Guernsey Chess Club and Federation Reports

Fred Hamperl reports from Neuchatel Open, 25-28 May 2007

We (Peter Kirby and Fred Hamperl) arrived in Neuchatel, Switzerland on Thursday evening 24th May 2007 so we could settle in before the first game scheduled for late Friday evening 25 May. unfortunately Peter's flight was delayed by an hour so we didn't meet up in Geneva station on the way.

The Neuchatel station was half way up the big hill that stood behind the town. I walked down the tourist path right opposite the station. There is a funnicular railway that goes to and from the town every 3 minutes as well, a must on the way back. Our hotel was Hotel les Arts quite near the venue (5 minute walk along the lake). The first few days were fantastically hot so I arrived at the hotel quite hot too after carring my luggage down the hill. I found my room was in the attic of the hotel on the sixth floor, there were roof lights in the ceiling as you can see in the photo. Well when I opened the door the room was unbearably hot so I asked for a new room, but they could only move me the next day. So that night I had to bear the heat, the roof light allowed some air in. In the early hours of Friday I was awakened by a noise, on opening my eyes I could see a big pretty blue pigeon starring at me, lucky it flew straight out of the room once I moved. I had wondered why there were twigs on the top of the wardrobe, a nice nest was being created.

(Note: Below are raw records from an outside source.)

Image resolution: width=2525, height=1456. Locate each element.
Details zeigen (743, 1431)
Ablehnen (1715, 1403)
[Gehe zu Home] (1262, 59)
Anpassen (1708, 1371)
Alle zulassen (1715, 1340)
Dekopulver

Neuchatel is a really lovely old town on the large Neuchatel lake between Bern and Geneva.

A typical square, there were many statues of knights.

On the lake front were some impressive buildings.

A tram bus network operate around the main town. Some of the old tram stations had been converted into shops and cafes and looked really good.

Peter stands outside his favourite ladies clothes shop.

Some artists were painting a balloons scene on a small back street, it looked great when it was done.

The venue entrance was painted in an egyptian style. this picture was taken on the monday when it had rained. There was a mini golf course next to it right on the lake.

The playing hall was an old curling arena.

The playing hall was nice and cool with loads of space, every pair of players had a big table to themselves.

The analysis room was in the viewing gallery and overlooked all the games.

Peter and Israeli GM Leonid Gofshtein. Leonid had played and won our Guernsey tournament in October 2006, so I knew him quite well and he seemed pleased to see us. Peter and I both won our first round games on Friday night I didn't finish until nearly 11 pm. On Saturday, Sunday and Monday we had to play 2 games a day, and with such a tight schedule I had no time to get the pairings and do preparation before any of the games. So on Saturday morning at 8:55 am for the 9 am round 2 start, I greeted Leonid as we appraoched the pairings list only to find we were playing each other. After the pigeon incident in the night in my hot hotel room I was tired. The game was a Taimanov Benoni, needless to say I lost, but it was fun.

In round 3 at 2 pm on Saturday, I played Megane Miralles (Geneva Chess Club) daughter of GM Gilles Miralles. She played a Skandinavian, the position got quite tactical and I entered an interesting combination. I missed several lines that were winning and opting for a line that was not so good for me. With my tiredness Megane steadilly outplayed me and got into a winning position. In desparation I chopped off her well advanced pawns to enter a pawnless endgame rook and two knights against my rook. I placed my king between her knights and we chased rooks around the board. A crowd had gathered as we were about the last game still going. GM Gofshtein was stood looking over my right shoulder. My clock had ticked down to just a few seconds and I was just making random rook moves in a defeated manner. I was hoping I could win a knight and then swap rooks for the draw. When my clock was down to less than 5 seconds (with no increment), she put her rook between my king and rook forcing me to exchange, I resigned. Gofshtein found it very amusing because if I had just taken her rook I should have been able to claim a draw as the two knights can't mate without the opponent's assistance. So that was quite embarrassing for me but also quite funny at the same time. It took me a while to establish Megane was only part rated so I hadn't lost ant FIDE rating points over the debarcle which was a relief. Leonid then told us a story of a situation that he said was only marginally funnier that what I had just done it was about two players that had both resigned. They both signed their score sheets as having lost, apparantly the controller had to work out which one resigned first.

In round 6 GM Leonid Gofshtein played English GM Mark Hebden. Mark has also played and won in Guernsey many times in the past.

Peter finished on 4.5 out of 7 having played two GMs Gofshtein and the tournament winner and I managed to win my last 3 games to recover to a score of 4 out of 7.

Switzerland is a really beautiful place, the chess was hard with two games a day, but was great fun overall.